● ОТРЫВОК

Семнадцатого ноября 1920 года председатель Крымского ревкома Бела Кун и управляющий делами ревкома Яковлев подписали приказ № 4: «Все офицеры, чиновники военного времени, солдаты, работники в учреждениях Добрармии обязаны явиться для регистрации в 3-дневный срок. Неявившиеся будут рассматриваться как шпионы, подлежащие высшей мере наказания по всем строгостям законов военного времени».
Одних отпускали, других отправляли в концлагерь, третьих расстреливали. Занимался этим начальник особого отдела Южного фронта Ефим Григорьевич Евдокимов. Его представили к награждению орденом Красного Знамени: «Во время разгрома армии генерала Врангеля в Крыму тов. Евдокимов с экспедицией очистил Крымский полуостров от оставшихся там для подполья белых офицеров и контрразведчиков, изъяв до 30 губернаторов, 50 генералов, более 300 полковников, столько же контрразведчиков и в общем до 12 000 белого элемента, чем предупредил возможность появления в Крыму белых банд».
На представлении к награде Фрунзе приписал: «Считаю деятельность тов. Евдокимова заслуживающей поощрения. Ввиду особого характера этой деятельности проведение награждения в обычном порядке не совсем удобно».
Фрунзе виноват в том, что допустил эту бойню. Но он не был ни ее инициатором, ни организатором. Он вообще не был ни жестоким, ни фанатичным. Напротив, даже в годы революции и войны он оставался весьма чувствительным человеком. Летом 1917 года он подарил близкому человеку свою фотокарточку с надписью в стихах:
Николай Иванович Бухарин писал: «Этот железный полководец, перед которым трепетали враги, обладал душой исключительно нежной и мягкостью поистине изумительной. Благородный характер, открытый и прямой…»
Федор Иванович Шаляпин рассказывал, как он впервые увидел Фрунзе и других известных военачальников — в поезде Буденного, стоявшем на запасном пути Киеве ко-Воронежской железной дороги: «В Буденном, знаменитом кавалерийском генерале, приковали мое внимание сосредоточенные этакие усы, как будто вылитые, скованные из железа, и совсем простое со скулами солдатское лицо. Видно было, что это как раз тот самый российский вояка, которого не устрашает ничто и никто, который если и думает о смерти, то всегда о чужой, но никогда о своей собственной.
Ярким контрастом Буденному служил присутствовавший в вагоне Клим Ворошилов: добродушный, как будто слепленный из теста, рыхловатый. Если он бывший рабочий, то это был рабочий незаурядный, передовой и интеллигентный. Меня в его пользу подкупало крепкое, сверхсердечное пожатие руки при встрече и затем приятное напоминание, что до революции он приходил ко мне по поручению рабочих просить моего участия в концерте в пользу их больничных касс. Заявив себя моим поклонником, Ворошилов с улыбкой признался, что он также выпрашивал у меня контрмарки.

● ЗАДАНИЕ 1
Можете вывести из отрывка о Фрунзе фрагмент между словами «Федор Иванович Шаляпин» и «о своей собственной.» включительно, ничего в нем не меняя?
● ЗАДАНИЕ 2
Можете продолжить отрывок о Фрунзе, начав сразу после его последнего предложения?

[Примеры привязки к экрану]

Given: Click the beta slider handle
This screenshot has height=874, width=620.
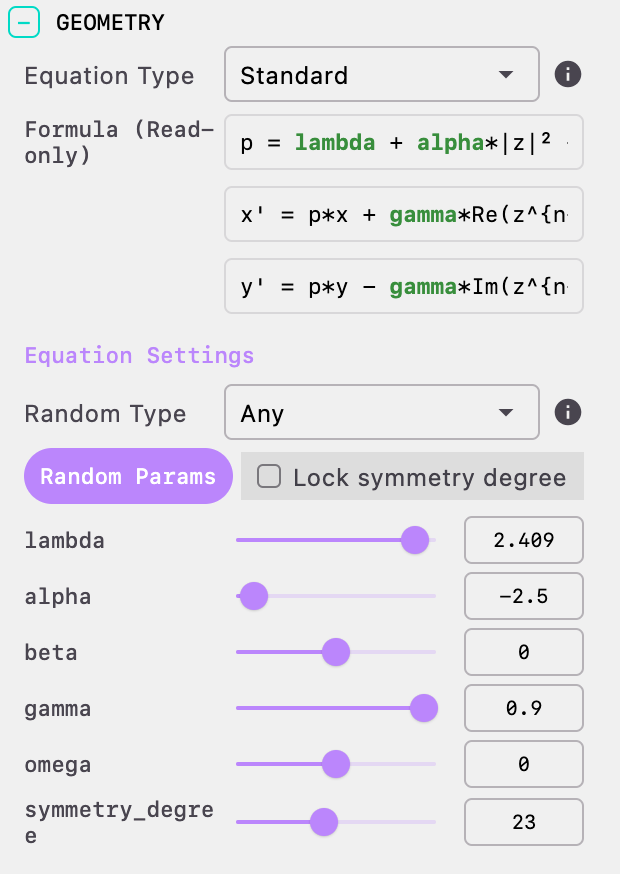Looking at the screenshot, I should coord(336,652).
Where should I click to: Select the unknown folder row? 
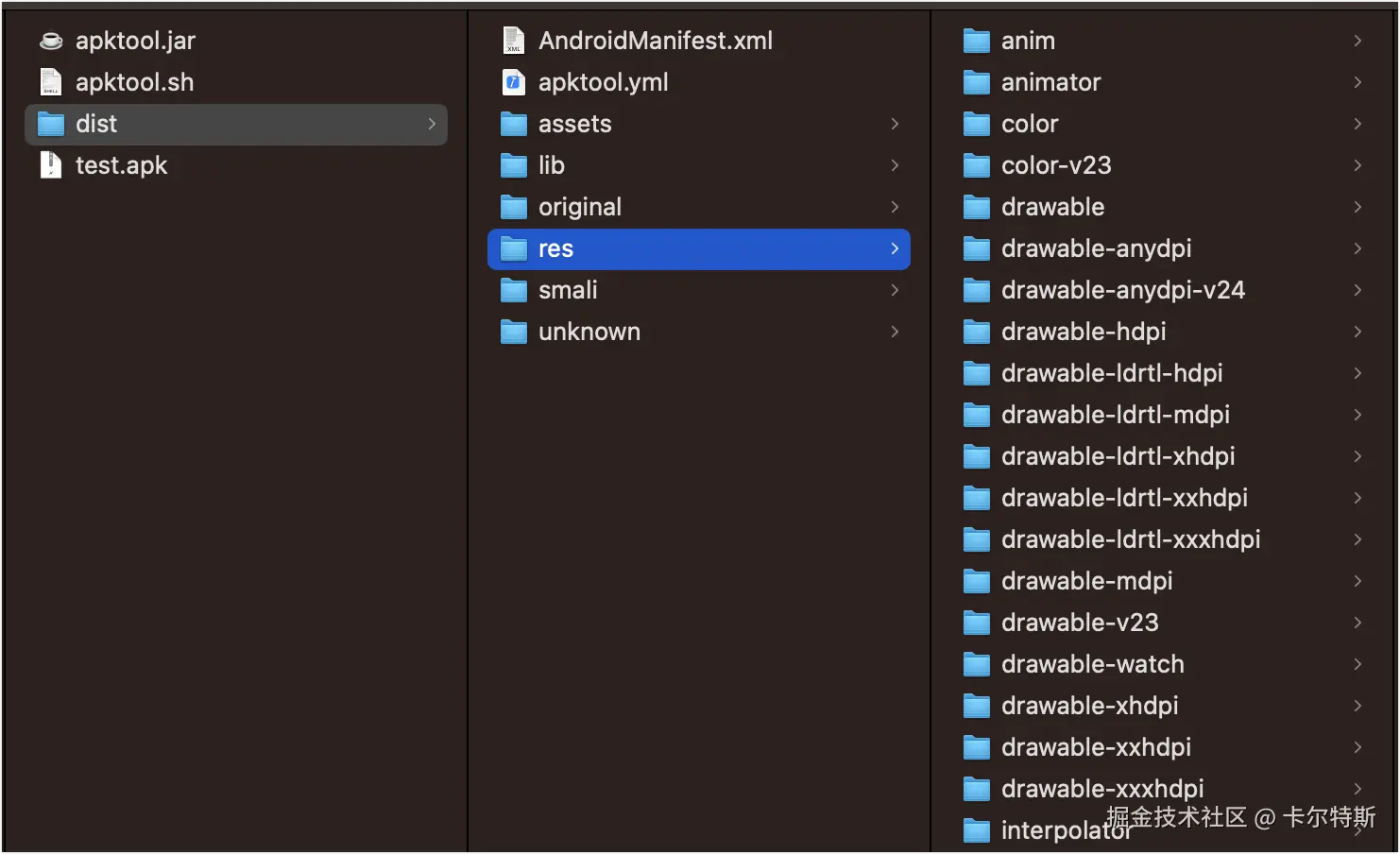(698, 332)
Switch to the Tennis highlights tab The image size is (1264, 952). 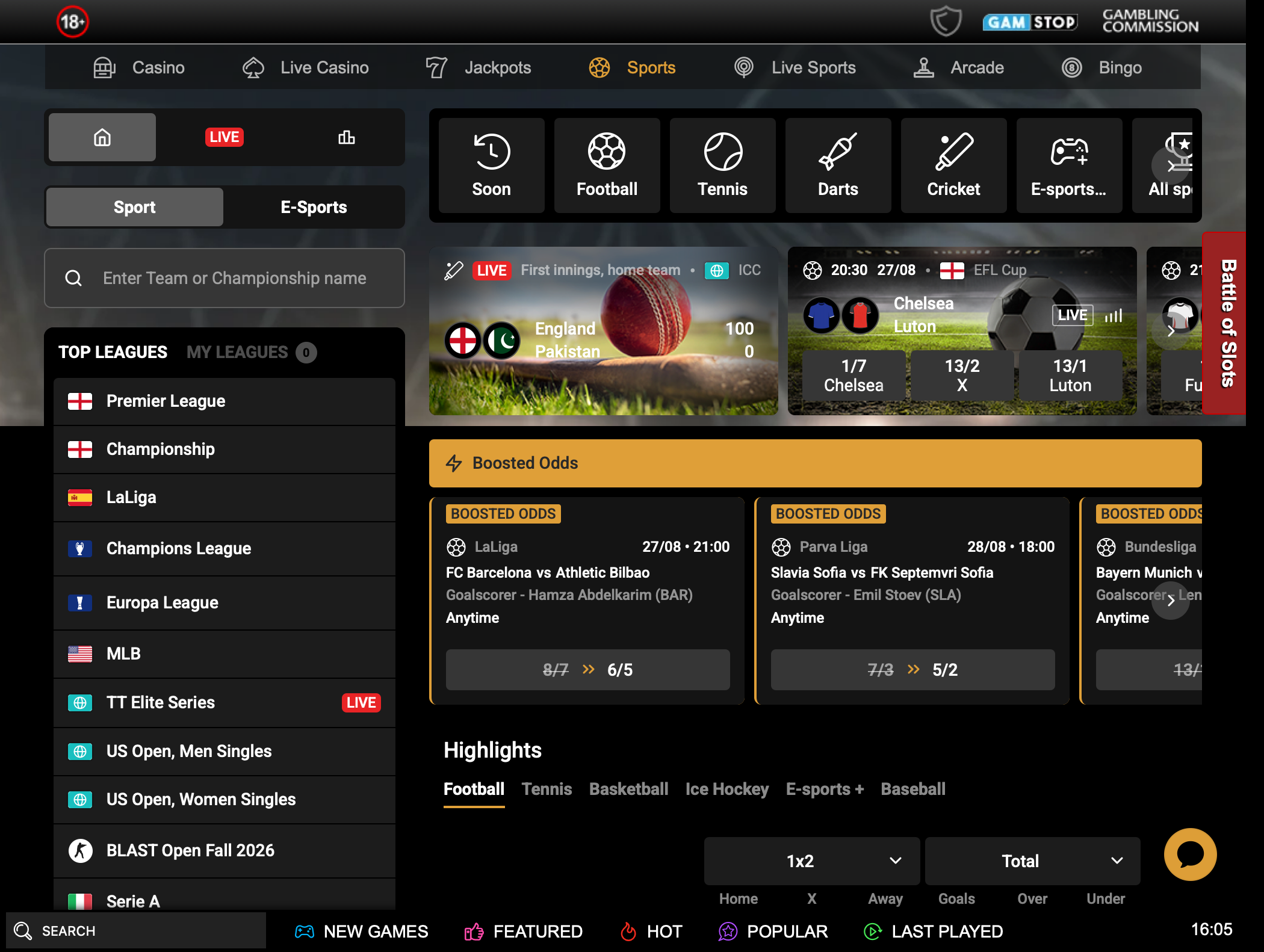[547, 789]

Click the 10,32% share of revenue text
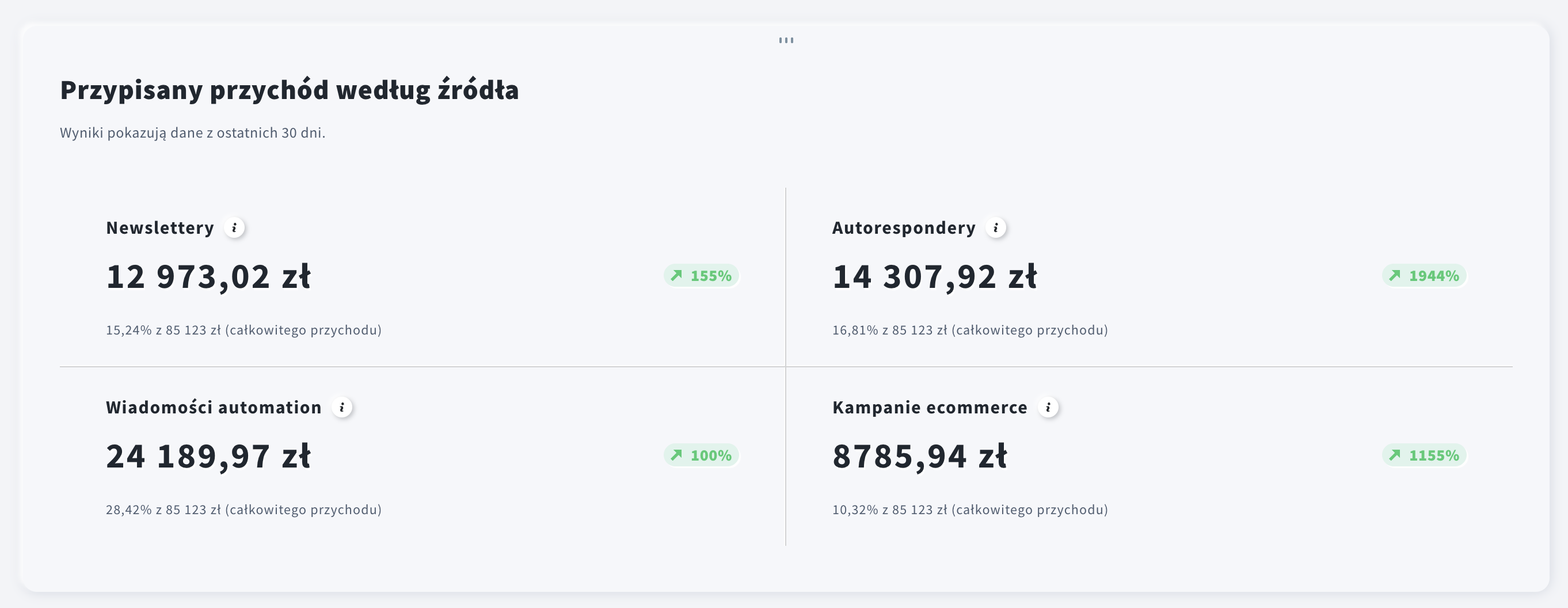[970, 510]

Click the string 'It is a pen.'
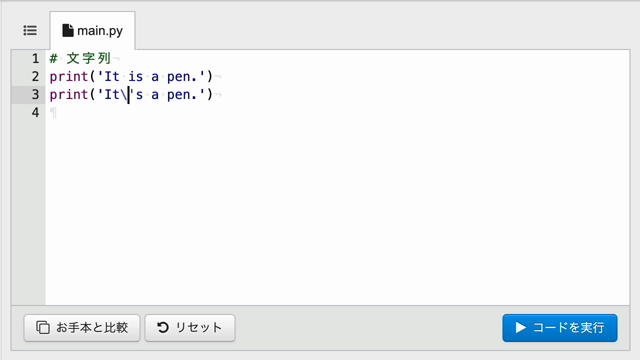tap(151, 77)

* * *

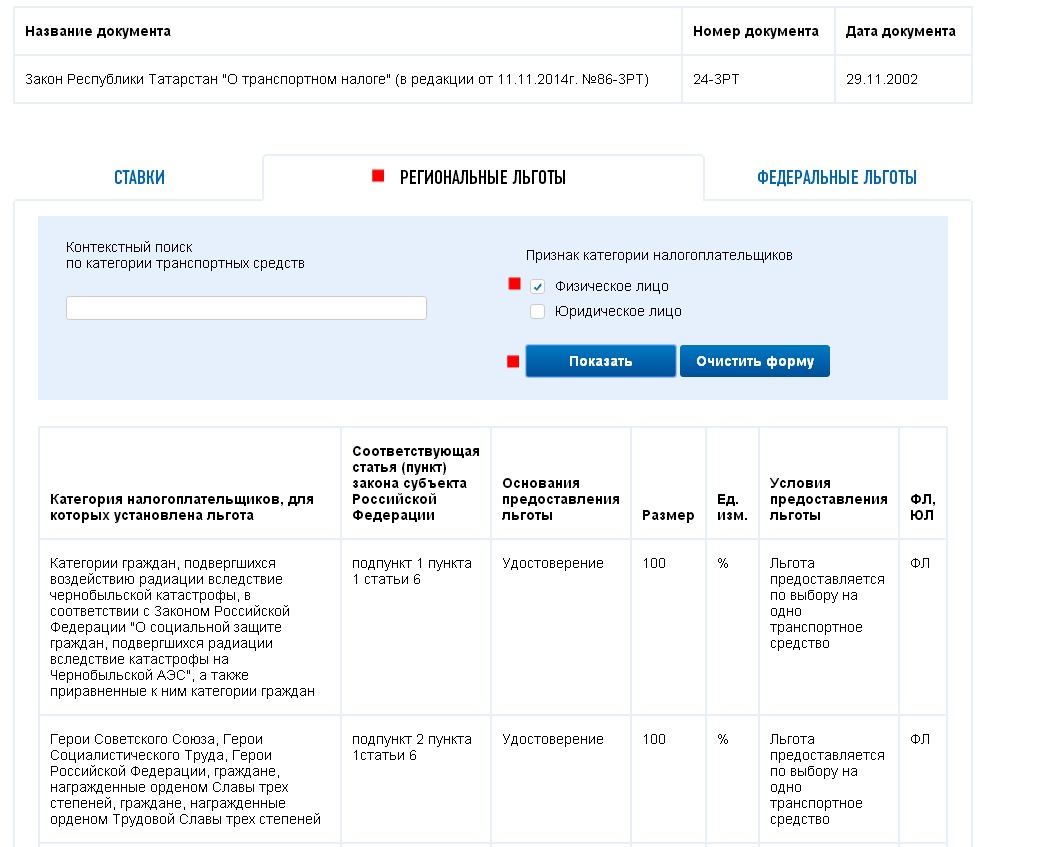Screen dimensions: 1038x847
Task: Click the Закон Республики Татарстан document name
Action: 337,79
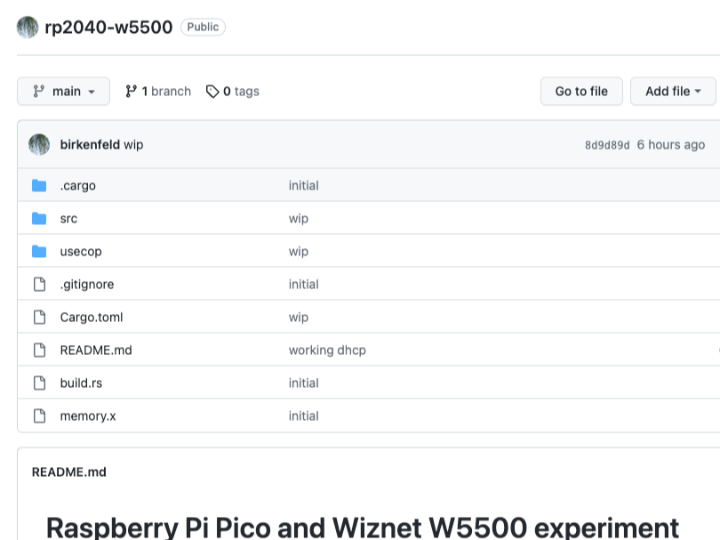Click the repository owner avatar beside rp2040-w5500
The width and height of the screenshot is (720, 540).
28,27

● ИТОГОВЫЙ ОТВЕТ 1
Федор Иванович Шаляпин рассказывал, как он впервые увидел Фрунзе и других известных военачальников — в поезде Буденного, стоявшем на запасном пути Киеве ко-Воронежской железной дороги: «В Буденном, знаменитом кавалерийском генерале, приковали мое внимание сосредоточенные этакие усы, как будто вылитые, скованные из железа, и совсем простое со скулами солдатское лицо. Видно было, что это как раз тот самый российский вояка, которого не устрашает ничто и никто, который если и думает о смерти, то всегда о чужой, но никогда о своей собственной.

● ИТОГОВЫЙ ОТВЕТ 2
Я знал, что у Буденного я встречу еще одного военачальника, Фрунзе, про которого мне рассказывали, что при царском режиме он во время одной рабочей забастовки, где-то в Харькове, с колена расстреливал полицейских. Этим Фрунзе был в партии знаменит…
Я думал, что встречу человека с низким лбом, взъерошенными волосами, сросшимися бровями и с узко поставленными глазами. Так рисовался мне человек, с колена стреляющий в городовых. А встретил я в лице Фрунзе человека с мягкой русой бородкой и весьма романтическим лицом, горячо вступающего в спор, но в корне очень добродушного…
Вагон второго класса, превращенный в комнату, был прост, как жилище простого фельдфебеля. Была, конечно, «собрана» водка и закуска, но и это было чрезвычайно просто, опять-таки как за столом какого-нибудь фельдфебеля. Какая-то женщина, одетая по-деревенски, кажется, это была супруга Буденного, приносила на стол что-то такое: может быть, селедку с картошкой, а может быть, курицу жареную — не помню, так как это было всё равно. И простой наш фельдфебельский пир начался.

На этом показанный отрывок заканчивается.